As I understand it, kibbutzniks, when given gifts, do not outright own them; they’re turned over to a shared treasury, and dispersed amongst the community. I can’t say whether this was true for candymaker and overall visionary Maayan Zilberman, born on a kibbutz in Israel, which she describes as a place once known for it’s agrarian-based communal life, but in her time behaved more like a hippie cul-de-sac. We don’t talk too much about her religious upbringing, but if I were to guess, Zilberman could be categorized as “New Age,” if only due to her ability to bestow a magical sense of momentary spirituality, such as after she tells me about the so-called “Magic Potion” days she shared with grandfather, whom she affectionately calls saba in Hebrew. He used to make batches of homemade yogurt with active culture, but what was so miraculous about this lactic to a young girl with wide eyes was the simple transformation of plain milk into something more (suspending the disbelief of science) was spellbinding. What’s more, Saba would dribble in a few drops of Technicolor through the wondrous addition of food coloring, and with a whir in the blender made the yogurt look unearthly!
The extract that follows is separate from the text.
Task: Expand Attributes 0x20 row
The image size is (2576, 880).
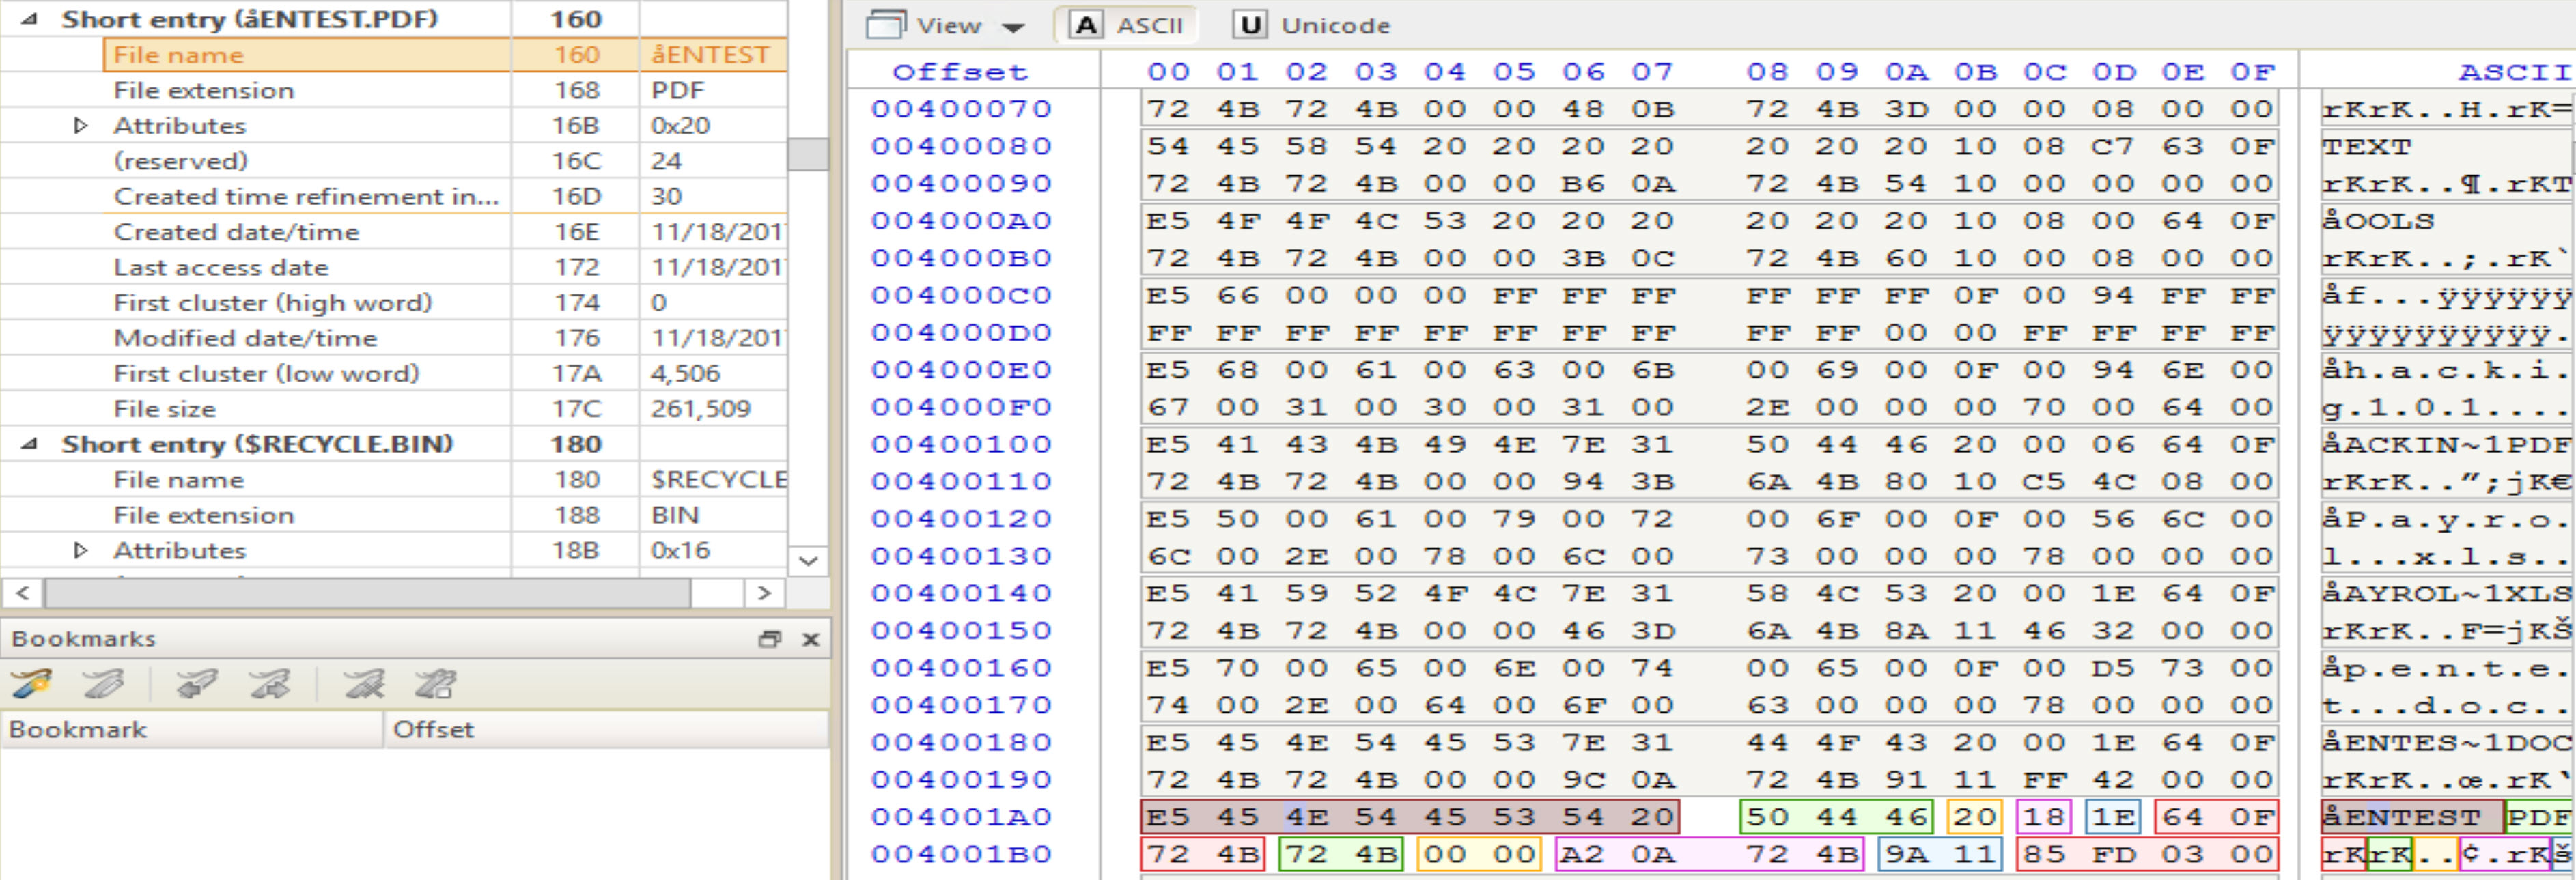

The thrill of something so alien fed into the playful escapism any child has when they feel like they don’t fit in—it’s a way of imagining a place that may not be known yet, but could exist someday.
After years of attending Judaic private schools in the grunge-laden teenage scene of Vancouver, her standardized uniform of thick felt, single pleated skirts, and white blouses just wasn’t loud enough. At the age of 15, Zilberman moved to New York City, her coming of age coinciding with the city’s 1990’s hip-hop era, where fashion and culture collided. It was in NYC that she finally saw color, her refreshed palette leading to a profession in garments, specifically in starting her own lingerie line, The Lake & Stars. Zilberman would eventually become disillusioned by the seriousness of brassieres, unable to remove them from their assumed role in the world of wardrobe, and thus began her bridge to bubblegum. Unhappy, if not disaffected by the production and pecking order of the fashion industry (the most common measure of success being “how far removed you are from the process,” unless you’re doing couture), she needed something more hands-on and reflective of her own sense of awe.
Zilberman tells me of an evocative dream where she had buried mixtapes in the ground that when unearthed, had turned into sugar fossils of themselves. When she awoke, she aimed to preserve this vision, carving a mold in shape of said cassette, and “candifying” the experience; a palpable envisage, shareable and savored, like being a kid forever. A serendipitous candy maker, Zilberman’s personal brand of Hubba Bubba was essentially a host gift made for friend’s parties that would eventually develop into an outfitted enterprise. She’s since moved beyond her bubblegum phase, and found the reflective nature of crystallized sugar in hard candies to be most expressive.
Her studio was a semi-industrial kitchen a few tenants ago; a bread baker had put in the oven that rarely gets used. Instead, six pots sit atop frying pans on each burner, which is how Zilberman has decided to best regulate heat distribution that melts the sugar (the rest of the process is proprietary). The finished candy gemstones are comprised of cane-sugar, syrup, and natural flavors like grapefruit, cinnamon, ginger, and Bing cherry, cast in ordinary forms like watches, eyeglasses, and dollar bill stacks; commonplace items that carry little meaning as is, but through the lens of Sweet Saba (named after her grandfather, of course), even realism is artistic.
Twice a year members of Mars, Nestle, Red Vine et al, meet at the Candy Technologists conference, a fountain of confectionary knowledge (and maybe eternal youth). Sugar panning, a technique of adding a shell to candies like dragées, gobstoppers, and jelly beans, started in France during the 17th century, initially for the production of Jordan Almonds to protect the interior while glossing up the pastel outer layer. There’s allegory in this alone: how we dress, how we live…but what doesn’t work for this particular parable is Zilberman’s oversight. Instead, she’s been told by other confectioners that the way she uses dyes is opposite industry practices, and the way she re-wets candy while painting them was absurd. Nevertheless, Zilberman has embraced her candies’ unique appearance as an expression of personal exploration, outwardly shared, and inwardly enjoyed.